Investor Discontent and Regulatory Scrutiny


Notably, Genesis, the virtual asset deposit service associated with Gopax, had its bankruptcy compensation plan approved by a U.S. court last week. Genesis has committed to returning 77% of the approximately $3 billion in bond funds to creditors.

In contrast, Gemini, another cryptocurrency exchange with funds tied up in Genesis, announced plans to compensate 97% of its affected customers using bankruptcy compensation. Gopax, however, has not made any official statements regarding its compensation plans or the sale of Genesis asset claims.

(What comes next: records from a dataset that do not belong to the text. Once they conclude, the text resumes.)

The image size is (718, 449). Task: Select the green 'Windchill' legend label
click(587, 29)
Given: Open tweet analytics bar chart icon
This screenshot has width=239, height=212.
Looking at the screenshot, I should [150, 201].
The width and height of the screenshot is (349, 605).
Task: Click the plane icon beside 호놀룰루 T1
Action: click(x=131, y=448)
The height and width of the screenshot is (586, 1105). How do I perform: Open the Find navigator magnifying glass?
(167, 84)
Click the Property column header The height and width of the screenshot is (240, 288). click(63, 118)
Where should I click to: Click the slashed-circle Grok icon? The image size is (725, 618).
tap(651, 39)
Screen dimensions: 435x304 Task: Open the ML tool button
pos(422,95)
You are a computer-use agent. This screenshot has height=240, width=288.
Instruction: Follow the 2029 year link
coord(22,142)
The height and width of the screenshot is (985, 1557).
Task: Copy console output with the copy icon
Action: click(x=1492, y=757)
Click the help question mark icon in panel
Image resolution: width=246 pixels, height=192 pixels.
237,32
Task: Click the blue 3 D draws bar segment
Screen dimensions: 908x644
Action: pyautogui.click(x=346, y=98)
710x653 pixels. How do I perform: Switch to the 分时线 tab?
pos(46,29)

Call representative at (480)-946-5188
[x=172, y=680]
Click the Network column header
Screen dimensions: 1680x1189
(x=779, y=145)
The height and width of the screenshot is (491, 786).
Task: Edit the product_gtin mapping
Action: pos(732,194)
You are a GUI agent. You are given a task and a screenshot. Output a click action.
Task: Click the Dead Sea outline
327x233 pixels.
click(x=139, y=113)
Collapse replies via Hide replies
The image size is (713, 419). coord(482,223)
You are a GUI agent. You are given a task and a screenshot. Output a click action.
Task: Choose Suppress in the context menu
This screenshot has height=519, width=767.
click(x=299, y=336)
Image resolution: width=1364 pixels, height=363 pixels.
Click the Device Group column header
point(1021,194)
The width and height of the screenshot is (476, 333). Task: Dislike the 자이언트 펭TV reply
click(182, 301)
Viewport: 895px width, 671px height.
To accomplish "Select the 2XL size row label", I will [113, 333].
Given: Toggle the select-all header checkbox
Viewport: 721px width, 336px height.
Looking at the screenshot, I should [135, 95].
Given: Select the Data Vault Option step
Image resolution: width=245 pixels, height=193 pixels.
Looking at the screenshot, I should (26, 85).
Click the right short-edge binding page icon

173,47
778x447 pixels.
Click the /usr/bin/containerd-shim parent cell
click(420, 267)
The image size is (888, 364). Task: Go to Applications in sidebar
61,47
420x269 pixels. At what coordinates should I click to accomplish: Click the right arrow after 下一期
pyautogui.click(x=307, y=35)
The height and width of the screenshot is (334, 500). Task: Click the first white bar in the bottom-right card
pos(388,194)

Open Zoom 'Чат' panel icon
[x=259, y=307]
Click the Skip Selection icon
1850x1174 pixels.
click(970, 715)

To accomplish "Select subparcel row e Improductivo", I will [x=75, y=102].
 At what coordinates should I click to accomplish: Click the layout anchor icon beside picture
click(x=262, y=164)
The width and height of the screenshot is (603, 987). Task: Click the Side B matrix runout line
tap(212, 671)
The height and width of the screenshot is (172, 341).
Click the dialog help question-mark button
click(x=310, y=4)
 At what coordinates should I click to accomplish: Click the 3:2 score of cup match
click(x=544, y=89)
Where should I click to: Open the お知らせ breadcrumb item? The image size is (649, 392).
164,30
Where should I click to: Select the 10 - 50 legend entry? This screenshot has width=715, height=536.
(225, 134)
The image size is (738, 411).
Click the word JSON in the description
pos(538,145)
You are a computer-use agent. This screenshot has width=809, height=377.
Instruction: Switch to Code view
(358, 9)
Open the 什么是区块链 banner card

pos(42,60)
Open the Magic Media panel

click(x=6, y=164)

In a similar case involving the bankrupted FTX exchange, Sunil Kavuri, a leading creditor in the FTX creditor community, criticized the sale of assets at discounted prices, arguing that these assets should have been returned to investors. Kavuri stated,

“Sullivan & Cromwell has trampled over our property rights,” Kavuri said. “They have liquidated billions of dollars of crypto assets. There’s a token S&C sold at 11 cents; it’s now trading at two dollars. FTX had $10 billion in Solana tokens — they sold it at a 70% discount.”

Gopax’s board of directors, which includes Binance representatives, has been accused of withholding information regarding the source of funds used to compensate the second batch of victims last August. The secrecy and the 50% discount at which the Genesis claims were sold have fueled investor frustration and distrust.

The Financial Services Commission (FSC) of South Korea is reviewing Gopax’s executive change report, including appointing Binance personnel as directors. The FSC has also requested additional information from Binance regarding the allegations of money laundering and other concerns.